Tanya made a sound approximating an ‘I don’t know’ and shrugged.  “I guess it’s because they have characters that go through the same things you do but they’re doing it in world so different than your own that it’s like—I don’t know—like you can connect with it, but it’s so different from your life that it takes you away from your own problems.”

“So oppressive dystopian futures are escapism for you?” She paused to take a sip of coffee.  “Because if you ever lived in one, you wouldn’t think that.”

The second half of her statement was, again, directed more to her coffee cup than Tanya, so she let it drop.  “Well, not escapism, but they have this message that everyone is dealing with the same stuff even when the world is crumbling around them.” 

She paused and Miss Quill appeared to be considering what she was saying. 

Or she was just bored.

“Plus,” Tanya continued, “It’s interesting to read about people who do more than just go to school and do homework.”

“You lot hardly need fiction for that.”

“Guess not. With the shadows, space dragons, and alien plant dead people thing…” she trailed off with a chuckle as she tried to describe the Lankin.

Her smile faded when she started to really think about the Lankin.  It was just an alien like the others.  More importantly, it was gone.  Her friends had already moved past it, but it still bothered her.  It had taken more than just her dad’s face—it had his voice, his memories.  Her friends didn’t get it.  No one did.  Well, Miss Quill might, she realized.

 “The Lankin was here too, wasn’t it?”  Tanya asked and she got another raised eyebrow in response.  “Matteusz said it was.  That it was your sister?”

Miss Quill’s eyes narrowed. “What else has Matteusz said about me?”

“Mostly that you drink a lot of coffee and barely talk to him.”

She considered that and then nodded.  “That’s accurate.”

“But the Lankin, it came here as your sister?”

“It wasn’t my sister.”

“But it took her form right?  Like my dad.”

“Except I knew from the start it was an alien.”

“So did I,” Tanya said quickly.  “At first I thought I was hallucinating or something, but I knew it wasn’t really him.  It didn’t take me long to figure out it came through the bunghole.”

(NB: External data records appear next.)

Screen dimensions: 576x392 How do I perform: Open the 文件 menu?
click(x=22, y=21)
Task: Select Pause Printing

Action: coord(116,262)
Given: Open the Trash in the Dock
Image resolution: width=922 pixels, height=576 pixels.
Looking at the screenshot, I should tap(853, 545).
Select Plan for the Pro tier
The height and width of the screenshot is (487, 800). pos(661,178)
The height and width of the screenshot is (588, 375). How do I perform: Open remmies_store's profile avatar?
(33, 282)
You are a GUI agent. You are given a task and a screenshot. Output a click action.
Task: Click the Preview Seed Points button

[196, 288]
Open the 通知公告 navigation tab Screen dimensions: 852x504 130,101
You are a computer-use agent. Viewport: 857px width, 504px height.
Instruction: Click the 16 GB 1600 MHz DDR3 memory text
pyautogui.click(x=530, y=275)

“You’re really calling it that?”

“Yeah, why not?”  Miss Quill shrugged and said nothing, so Tanya continued.  “It was weird, though, wasn’t it?”

“Wasn’t what?”

“The Lankin.”

Tanya tried—and failed—to keep the exasperation from her voice.  Miss Quill had to know what she was talking about but was intentionally being obtuse.  Maybe Miss Quill didn’t want to talk about it, but until that moment Tanya hadn’t realized how much _she_ needed to talk about it. 

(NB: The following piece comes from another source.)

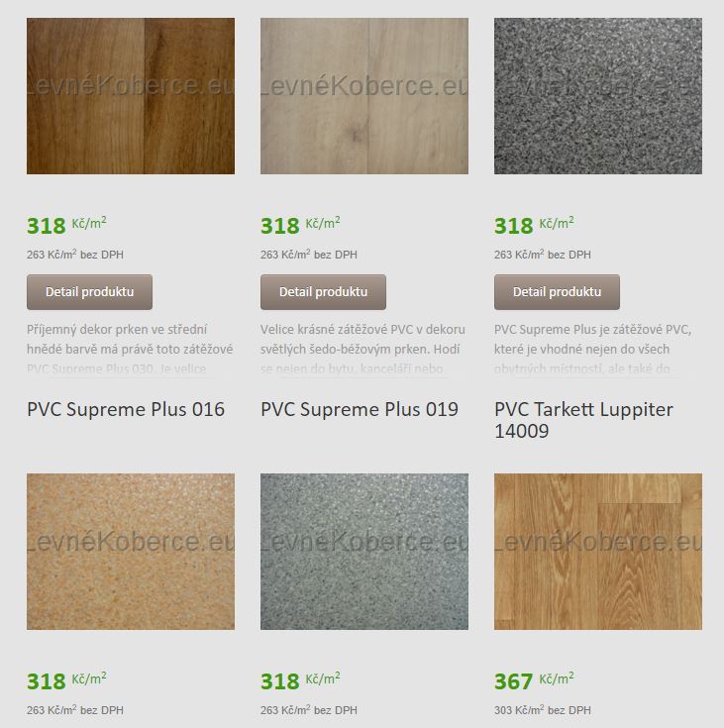
Task: Open PVC Supreme Plus 019 gray speckled thumbnail
Action: point(364,552)
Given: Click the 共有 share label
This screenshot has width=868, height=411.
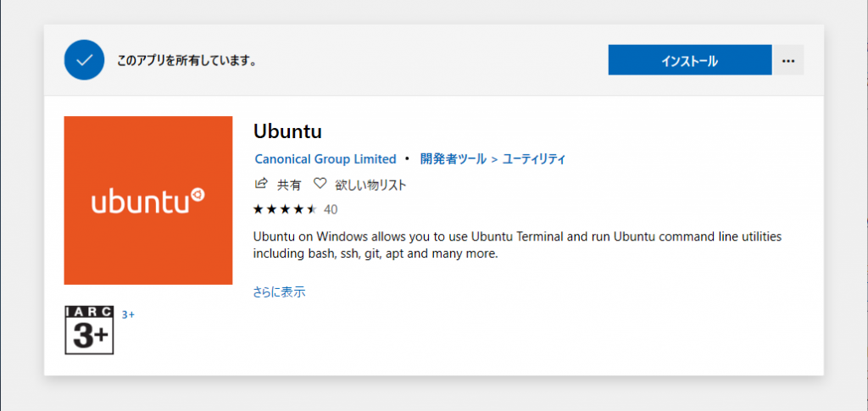Looking at the screenshot, I should pyautogui.click(x=289, y=185).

“Why are we even talking about this?” 

“Because we experienced the same thing.”

“No we didn’t,” Miss Quill said quickly.  A little too quickly for someone who claimed not to want to talk about it.  “Besides, it’s gone. Sent back through the _bunghole_.”

“It still happened.”

“It came to Ram as his girlfriend or whatever, go talk to him.”

“Ram didn’t talk to her.”

“It,” Miss Quill corrected with a frown of annoyance. “It was the Lankin.”

“None of the others talked to it, but you did.  We did.”

“So?”

“So it was—I don’t know—just weird,” Tanya said with a sigh.  “Weirder than the other stuff.”

She looked at Miss Quill, whose frown had faded into a look of not exactly concern, but something like it.  She still didn’t say anything, but gestured with her fingers for her to go on.

“I mean, I was sitting in my bedroom, talking to this thing that I knew wasn’t my dad—couldn’t be my dad—but it looked like him and sounded like him.”

“It was trying to deceive you,” Miss Quill said with a matter-of-fact shrug. There was no antagonism or argument in her voice this time. 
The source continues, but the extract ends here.